Passage shown ::
Stock markets across the globe breathed a sigh of relief after progress in trade negotiations between the United States and China on Dec 12, after almost two years of dispute. The U.S.
solar industry, which has been witnessing uncertainty following Trump’s imposition of the import tariff on solar products, witnessed an upside post the latest development.
Notably, the solar industry was up 4% on Dec 12, after governments of the two most powerful economies promised to purchase in abundance from each other.
Impact of Tariff on Solar
Imposition of the import tariff on solar products dealt a major blow to the U.S. solar industry. Per a recent report by Solar Energy Industries Association (SEIA), tariffs on imported solar cells and modules have caused 10.5 gigawatts (GW) of solar installations to be cancelled, enough to power 1.8 million homes and reduce 26 million metric tons of carbon emissions. Sadly, solar tariffs are costing the United States more than $10.5 million per day in unrealized economic activity.
Details of the Recent Trade Truce
Per major media reports, President Trump announced cancellation of plans to impose new tariffs on $160 billion worth of Chinese imports as part of the modest interim agreement. The United States has also promised to reduce existing import taxes on about $112 billion in Chinese goods from 15% to 7.5%. In return, per Trump’s tweet, China has agreed to "massive'' purchases of American farm and manufactured products as part of a so-called Phase 1 deal.
In fact, in the next two years, Beijing has committed to buying an extra $200 billion in U.S. agricultural, energy and manufactured goods.
Here’s How the Trade Deal Will Help Solar
Recovering from last year’s disappointing performance, U.S. solar industry has been in the headlines in 2019. Thanks to the robust increase in solar installations coupled with unexpected rapid growth in the states of Florida and Texas, U.S. solar stocks have rallied 66.4% year to date.

Dataset excerpts

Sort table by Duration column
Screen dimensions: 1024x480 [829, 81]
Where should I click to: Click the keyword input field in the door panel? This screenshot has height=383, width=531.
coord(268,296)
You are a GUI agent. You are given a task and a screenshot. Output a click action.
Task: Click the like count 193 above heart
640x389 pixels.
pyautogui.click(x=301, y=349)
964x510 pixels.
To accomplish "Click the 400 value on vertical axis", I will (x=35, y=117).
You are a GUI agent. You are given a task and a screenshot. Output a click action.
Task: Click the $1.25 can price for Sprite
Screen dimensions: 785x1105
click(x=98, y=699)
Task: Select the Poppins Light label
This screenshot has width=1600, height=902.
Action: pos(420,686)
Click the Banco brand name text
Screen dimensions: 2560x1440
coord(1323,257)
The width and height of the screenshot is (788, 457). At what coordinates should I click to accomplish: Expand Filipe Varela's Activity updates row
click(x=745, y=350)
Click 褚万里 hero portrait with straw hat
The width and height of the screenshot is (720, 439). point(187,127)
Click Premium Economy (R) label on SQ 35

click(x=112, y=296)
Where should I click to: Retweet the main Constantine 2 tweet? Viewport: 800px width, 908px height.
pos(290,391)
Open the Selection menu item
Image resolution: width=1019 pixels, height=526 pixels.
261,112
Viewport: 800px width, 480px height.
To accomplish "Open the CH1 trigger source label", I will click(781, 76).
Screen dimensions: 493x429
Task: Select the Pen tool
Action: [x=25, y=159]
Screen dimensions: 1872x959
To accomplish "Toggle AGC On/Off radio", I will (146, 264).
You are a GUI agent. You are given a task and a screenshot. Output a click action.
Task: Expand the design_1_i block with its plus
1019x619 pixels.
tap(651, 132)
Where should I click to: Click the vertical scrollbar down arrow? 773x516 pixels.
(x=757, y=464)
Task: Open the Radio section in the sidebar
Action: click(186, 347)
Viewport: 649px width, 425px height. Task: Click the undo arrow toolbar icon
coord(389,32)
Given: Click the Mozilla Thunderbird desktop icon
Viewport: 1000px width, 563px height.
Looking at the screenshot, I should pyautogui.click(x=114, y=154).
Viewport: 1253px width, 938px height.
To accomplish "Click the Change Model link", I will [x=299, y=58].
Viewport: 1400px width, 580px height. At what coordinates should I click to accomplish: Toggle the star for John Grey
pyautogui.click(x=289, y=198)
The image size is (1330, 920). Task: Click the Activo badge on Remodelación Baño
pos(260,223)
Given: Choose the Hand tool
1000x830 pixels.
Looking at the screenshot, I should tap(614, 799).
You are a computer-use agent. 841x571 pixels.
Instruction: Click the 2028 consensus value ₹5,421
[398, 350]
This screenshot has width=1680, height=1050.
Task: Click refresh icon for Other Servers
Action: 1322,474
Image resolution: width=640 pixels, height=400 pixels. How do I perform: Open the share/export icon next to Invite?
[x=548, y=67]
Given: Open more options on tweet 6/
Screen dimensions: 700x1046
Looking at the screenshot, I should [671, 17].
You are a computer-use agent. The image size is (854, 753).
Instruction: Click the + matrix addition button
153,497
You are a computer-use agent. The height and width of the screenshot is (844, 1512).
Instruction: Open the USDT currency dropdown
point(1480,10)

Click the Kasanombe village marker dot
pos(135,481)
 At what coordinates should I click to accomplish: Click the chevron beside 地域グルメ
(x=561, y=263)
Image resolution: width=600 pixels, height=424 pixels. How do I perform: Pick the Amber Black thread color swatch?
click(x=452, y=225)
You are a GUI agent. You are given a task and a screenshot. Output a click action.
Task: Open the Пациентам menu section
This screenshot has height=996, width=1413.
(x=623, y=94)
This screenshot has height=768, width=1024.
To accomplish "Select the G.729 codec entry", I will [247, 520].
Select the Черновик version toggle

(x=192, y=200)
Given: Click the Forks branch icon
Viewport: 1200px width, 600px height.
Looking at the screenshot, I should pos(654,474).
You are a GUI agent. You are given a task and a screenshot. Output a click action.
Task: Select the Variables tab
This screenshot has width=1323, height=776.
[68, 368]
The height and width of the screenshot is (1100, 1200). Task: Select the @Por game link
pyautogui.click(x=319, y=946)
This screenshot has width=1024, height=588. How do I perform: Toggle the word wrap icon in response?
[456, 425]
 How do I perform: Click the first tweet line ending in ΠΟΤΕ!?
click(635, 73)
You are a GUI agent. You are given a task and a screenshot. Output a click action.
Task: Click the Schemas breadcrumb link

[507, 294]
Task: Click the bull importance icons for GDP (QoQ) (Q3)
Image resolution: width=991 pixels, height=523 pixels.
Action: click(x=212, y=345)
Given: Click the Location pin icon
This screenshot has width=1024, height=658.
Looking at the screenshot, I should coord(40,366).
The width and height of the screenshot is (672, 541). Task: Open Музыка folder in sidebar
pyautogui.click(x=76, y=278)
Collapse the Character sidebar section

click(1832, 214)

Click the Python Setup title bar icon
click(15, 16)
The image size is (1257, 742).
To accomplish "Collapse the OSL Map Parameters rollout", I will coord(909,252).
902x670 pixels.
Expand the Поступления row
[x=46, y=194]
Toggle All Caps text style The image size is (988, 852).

Exercise details :: In the article on solar and the U.S.-China trade truce, how many gigawatts of solar installations does the SEIA report say tariffs caused to be cancelled?

Completed exercise :: 10.5 gigawatts (GW).